* **About this exercise**: Your job with the data below: print everything from the line that holds "This screenshot has width=595, height=868." down to the line that holds "Given: Decrease the", ends included, exactly, and nothing else.

* **Data extract**:
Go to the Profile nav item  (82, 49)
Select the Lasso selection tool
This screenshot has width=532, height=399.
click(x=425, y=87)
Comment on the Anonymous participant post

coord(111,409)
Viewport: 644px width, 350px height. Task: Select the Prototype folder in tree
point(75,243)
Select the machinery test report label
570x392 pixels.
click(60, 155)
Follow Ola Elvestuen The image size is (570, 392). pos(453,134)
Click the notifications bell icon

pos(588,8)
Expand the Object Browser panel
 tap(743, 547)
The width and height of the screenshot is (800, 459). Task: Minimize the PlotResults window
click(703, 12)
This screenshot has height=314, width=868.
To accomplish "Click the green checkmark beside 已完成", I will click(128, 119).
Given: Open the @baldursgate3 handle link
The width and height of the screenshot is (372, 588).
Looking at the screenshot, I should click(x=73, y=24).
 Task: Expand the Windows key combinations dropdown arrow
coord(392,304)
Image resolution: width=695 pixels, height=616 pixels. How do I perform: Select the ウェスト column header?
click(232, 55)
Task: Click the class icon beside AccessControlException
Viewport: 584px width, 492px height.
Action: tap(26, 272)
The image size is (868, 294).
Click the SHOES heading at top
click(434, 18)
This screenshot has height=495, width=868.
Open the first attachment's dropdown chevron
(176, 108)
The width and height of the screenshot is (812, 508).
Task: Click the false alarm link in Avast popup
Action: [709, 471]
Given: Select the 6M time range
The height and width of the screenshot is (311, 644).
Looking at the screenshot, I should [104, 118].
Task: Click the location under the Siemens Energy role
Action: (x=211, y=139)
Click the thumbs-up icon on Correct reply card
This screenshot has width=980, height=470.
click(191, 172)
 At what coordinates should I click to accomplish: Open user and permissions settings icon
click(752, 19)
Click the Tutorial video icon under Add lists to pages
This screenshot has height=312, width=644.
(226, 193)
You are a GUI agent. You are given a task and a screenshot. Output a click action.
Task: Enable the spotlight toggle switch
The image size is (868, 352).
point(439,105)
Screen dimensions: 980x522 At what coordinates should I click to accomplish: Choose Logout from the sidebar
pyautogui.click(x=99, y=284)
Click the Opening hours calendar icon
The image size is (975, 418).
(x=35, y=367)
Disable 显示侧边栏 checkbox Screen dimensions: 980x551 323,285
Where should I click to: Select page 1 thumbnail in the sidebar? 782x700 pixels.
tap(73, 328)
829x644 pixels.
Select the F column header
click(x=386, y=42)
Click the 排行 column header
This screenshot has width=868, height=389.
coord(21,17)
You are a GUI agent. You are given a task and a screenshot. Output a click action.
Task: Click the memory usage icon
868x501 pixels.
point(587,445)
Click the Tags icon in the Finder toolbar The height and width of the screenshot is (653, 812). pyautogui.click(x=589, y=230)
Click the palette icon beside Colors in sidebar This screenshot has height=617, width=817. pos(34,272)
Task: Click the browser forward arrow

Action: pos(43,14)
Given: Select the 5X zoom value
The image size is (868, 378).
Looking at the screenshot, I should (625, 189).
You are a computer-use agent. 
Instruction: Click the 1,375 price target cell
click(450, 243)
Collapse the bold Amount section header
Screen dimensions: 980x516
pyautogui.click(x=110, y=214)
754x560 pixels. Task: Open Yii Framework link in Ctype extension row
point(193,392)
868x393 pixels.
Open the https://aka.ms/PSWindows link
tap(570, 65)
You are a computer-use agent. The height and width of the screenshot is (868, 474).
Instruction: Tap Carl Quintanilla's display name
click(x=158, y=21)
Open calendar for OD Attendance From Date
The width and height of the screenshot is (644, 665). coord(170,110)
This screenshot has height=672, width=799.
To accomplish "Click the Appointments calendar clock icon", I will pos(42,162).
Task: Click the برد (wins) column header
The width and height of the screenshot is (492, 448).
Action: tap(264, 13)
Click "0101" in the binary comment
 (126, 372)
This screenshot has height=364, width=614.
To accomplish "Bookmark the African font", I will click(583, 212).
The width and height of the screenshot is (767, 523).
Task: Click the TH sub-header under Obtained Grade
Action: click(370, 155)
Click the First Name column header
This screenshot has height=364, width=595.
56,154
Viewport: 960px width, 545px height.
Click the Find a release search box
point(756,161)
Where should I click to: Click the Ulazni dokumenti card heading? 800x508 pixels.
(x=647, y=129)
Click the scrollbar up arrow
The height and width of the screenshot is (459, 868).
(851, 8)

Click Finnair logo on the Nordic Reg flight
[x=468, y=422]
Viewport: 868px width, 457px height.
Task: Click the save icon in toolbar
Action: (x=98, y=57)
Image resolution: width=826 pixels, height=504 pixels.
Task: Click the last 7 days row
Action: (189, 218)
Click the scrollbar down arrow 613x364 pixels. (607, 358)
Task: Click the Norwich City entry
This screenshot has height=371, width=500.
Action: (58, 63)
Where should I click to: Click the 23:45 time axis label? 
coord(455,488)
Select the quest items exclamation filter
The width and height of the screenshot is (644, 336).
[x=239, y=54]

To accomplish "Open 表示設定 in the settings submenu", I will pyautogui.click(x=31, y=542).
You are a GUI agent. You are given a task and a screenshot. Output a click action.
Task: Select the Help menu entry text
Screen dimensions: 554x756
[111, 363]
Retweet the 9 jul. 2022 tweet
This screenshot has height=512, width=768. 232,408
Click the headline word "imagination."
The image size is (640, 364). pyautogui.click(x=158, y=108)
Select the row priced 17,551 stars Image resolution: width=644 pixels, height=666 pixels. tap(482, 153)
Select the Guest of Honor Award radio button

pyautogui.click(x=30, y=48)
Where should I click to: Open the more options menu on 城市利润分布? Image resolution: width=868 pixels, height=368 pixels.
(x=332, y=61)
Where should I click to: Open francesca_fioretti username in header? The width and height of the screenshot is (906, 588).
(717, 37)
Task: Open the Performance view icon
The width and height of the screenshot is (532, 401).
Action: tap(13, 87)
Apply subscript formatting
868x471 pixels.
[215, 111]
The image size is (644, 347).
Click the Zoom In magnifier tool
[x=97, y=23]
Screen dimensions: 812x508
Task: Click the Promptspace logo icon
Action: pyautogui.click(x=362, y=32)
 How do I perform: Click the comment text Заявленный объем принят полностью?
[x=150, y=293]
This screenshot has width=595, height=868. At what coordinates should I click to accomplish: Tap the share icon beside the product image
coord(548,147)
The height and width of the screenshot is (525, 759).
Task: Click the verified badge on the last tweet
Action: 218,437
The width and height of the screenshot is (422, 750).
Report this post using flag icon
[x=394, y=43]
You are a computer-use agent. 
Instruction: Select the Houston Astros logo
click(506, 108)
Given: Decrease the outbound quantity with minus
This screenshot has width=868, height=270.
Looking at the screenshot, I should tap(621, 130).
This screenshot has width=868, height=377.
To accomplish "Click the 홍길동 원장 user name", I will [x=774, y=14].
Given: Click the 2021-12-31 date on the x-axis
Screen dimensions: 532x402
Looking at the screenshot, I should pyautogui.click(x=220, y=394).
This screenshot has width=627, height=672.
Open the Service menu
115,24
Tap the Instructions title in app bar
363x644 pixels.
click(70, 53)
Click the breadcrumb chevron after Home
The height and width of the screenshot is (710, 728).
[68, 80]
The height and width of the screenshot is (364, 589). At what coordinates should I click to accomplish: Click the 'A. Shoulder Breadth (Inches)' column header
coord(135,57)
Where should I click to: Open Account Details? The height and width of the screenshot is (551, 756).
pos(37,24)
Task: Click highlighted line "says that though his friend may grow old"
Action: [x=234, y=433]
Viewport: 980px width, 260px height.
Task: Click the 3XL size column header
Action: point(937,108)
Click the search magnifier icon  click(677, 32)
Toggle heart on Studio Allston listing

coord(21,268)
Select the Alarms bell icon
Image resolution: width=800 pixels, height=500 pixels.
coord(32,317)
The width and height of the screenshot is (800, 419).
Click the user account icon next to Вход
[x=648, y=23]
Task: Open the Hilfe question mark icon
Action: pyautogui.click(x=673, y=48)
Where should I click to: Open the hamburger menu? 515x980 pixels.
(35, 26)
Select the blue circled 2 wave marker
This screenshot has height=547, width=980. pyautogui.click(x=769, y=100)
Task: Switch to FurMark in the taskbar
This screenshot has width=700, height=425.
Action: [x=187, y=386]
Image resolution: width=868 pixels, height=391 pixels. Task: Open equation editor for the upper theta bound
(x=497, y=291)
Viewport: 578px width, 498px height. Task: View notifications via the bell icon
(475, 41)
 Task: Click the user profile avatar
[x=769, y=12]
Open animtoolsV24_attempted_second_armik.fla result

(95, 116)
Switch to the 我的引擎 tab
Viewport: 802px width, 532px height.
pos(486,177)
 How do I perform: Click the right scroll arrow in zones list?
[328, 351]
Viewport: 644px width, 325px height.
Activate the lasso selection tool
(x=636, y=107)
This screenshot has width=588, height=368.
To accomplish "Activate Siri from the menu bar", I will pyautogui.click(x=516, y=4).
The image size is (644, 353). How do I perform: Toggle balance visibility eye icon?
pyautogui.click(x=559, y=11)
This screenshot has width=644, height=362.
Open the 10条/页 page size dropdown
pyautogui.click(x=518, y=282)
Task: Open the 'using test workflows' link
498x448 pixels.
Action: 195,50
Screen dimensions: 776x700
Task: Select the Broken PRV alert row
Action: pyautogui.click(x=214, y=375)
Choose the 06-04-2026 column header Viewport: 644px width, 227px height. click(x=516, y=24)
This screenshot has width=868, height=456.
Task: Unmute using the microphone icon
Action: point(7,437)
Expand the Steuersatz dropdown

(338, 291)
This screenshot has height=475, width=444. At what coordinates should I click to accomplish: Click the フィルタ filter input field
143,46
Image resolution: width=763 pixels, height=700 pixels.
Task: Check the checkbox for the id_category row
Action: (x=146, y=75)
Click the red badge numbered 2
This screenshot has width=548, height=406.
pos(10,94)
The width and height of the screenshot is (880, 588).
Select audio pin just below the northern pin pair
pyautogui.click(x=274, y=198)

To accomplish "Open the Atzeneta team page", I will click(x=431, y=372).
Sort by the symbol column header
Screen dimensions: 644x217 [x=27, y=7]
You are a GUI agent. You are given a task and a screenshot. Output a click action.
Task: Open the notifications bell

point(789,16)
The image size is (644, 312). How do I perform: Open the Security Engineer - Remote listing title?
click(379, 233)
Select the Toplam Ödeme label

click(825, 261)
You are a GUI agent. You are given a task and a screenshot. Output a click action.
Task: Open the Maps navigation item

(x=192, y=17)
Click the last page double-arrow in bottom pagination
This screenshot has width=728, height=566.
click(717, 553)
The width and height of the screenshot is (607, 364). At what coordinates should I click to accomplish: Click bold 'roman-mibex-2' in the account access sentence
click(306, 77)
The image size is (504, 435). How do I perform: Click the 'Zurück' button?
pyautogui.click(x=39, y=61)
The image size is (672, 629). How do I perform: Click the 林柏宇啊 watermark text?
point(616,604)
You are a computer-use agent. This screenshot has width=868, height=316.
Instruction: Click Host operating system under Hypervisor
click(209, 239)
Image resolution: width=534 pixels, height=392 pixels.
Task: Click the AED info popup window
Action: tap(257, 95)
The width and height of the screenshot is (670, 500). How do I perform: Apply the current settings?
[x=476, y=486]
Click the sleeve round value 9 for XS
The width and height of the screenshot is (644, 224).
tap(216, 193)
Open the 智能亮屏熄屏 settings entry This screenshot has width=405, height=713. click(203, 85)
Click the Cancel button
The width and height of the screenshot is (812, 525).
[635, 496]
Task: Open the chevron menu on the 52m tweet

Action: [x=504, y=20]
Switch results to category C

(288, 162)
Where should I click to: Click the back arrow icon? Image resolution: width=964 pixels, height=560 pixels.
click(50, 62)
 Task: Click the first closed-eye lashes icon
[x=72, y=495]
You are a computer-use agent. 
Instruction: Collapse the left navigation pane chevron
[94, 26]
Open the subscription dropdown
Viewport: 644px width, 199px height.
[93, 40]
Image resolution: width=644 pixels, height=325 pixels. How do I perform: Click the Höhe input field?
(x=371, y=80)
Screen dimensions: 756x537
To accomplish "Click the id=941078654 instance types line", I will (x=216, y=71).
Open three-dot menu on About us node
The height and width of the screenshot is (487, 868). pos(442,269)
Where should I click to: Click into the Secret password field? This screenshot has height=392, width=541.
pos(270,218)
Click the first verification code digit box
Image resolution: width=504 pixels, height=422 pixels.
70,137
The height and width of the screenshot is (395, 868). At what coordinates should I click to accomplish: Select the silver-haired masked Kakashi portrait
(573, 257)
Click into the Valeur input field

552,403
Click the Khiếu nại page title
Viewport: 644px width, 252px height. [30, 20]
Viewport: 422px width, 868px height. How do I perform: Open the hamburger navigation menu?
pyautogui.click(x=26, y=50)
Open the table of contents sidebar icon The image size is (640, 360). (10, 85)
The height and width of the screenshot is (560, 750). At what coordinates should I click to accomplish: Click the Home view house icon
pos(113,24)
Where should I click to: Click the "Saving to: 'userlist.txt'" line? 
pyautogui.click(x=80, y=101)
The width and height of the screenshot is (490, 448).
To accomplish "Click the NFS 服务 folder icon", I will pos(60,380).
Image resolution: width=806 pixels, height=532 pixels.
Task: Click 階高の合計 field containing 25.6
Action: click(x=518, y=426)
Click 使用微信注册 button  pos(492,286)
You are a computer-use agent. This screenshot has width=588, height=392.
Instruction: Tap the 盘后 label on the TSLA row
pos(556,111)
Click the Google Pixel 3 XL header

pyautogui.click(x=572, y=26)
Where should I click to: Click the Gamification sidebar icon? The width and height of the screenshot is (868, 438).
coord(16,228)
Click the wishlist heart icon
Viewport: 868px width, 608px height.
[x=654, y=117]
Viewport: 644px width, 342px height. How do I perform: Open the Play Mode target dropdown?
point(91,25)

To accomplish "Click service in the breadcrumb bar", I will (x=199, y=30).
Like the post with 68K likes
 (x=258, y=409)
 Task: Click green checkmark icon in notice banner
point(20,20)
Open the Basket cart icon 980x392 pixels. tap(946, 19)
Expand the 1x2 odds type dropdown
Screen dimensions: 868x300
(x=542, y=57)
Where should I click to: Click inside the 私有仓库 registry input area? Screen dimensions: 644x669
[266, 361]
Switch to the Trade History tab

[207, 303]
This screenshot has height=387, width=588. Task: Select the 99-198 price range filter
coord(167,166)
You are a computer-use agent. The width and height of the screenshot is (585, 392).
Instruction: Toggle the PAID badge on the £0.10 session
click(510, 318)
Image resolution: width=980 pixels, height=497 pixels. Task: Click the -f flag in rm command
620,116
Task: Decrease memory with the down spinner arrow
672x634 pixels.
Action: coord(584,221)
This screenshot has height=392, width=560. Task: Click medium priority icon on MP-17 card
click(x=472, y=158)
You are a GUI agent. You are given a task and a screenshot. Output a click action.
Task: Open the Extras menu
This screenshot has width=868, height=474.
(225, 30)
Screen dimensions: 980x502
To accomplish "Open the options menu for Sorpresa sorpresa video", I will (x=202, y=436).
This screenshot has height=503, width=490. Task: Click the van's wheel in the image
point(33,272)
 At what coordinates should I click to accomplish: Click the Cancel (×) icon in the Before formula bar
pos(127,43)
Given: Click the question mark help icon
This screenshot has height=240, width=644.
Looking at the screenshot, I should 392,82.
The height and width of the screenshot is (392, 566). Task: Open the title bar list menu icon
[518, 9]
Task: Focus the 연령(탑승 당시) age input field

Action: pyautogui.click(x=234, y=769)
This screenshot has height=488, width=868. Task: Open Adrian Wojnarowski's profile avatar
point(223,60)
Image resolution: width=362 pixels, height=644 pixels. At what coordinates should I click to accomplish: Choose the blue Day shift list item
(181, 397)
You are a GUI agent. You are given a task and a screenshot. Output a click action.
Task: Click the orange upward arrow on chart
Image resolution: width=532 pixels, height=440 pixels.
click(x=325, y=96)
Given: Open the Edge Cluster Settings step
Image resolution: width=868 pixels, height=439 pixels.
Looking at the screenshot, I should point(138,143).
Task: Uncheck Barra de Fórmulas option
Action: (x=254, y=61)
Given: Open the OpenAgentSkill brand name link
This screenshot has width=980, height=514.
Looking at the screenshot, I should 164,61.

* **Response below**:
This screenshot has width=595, height=868. At what coordinates should I click to accomplish: Tap the share icon beside the product image
coord(548,147)
The height and width of the screenshot is (525, 759).
Task: Click the verified badge on the last tweet
Action: 218,437
The width and height of the screenshot is (422, 750).
Report this post using flag icon
[x=394, y=43]
You are a computer-use agent. 
Instruction: Select the Houston Astros logo
click(506, 108)
Given: Decrease the outbound quantity with minus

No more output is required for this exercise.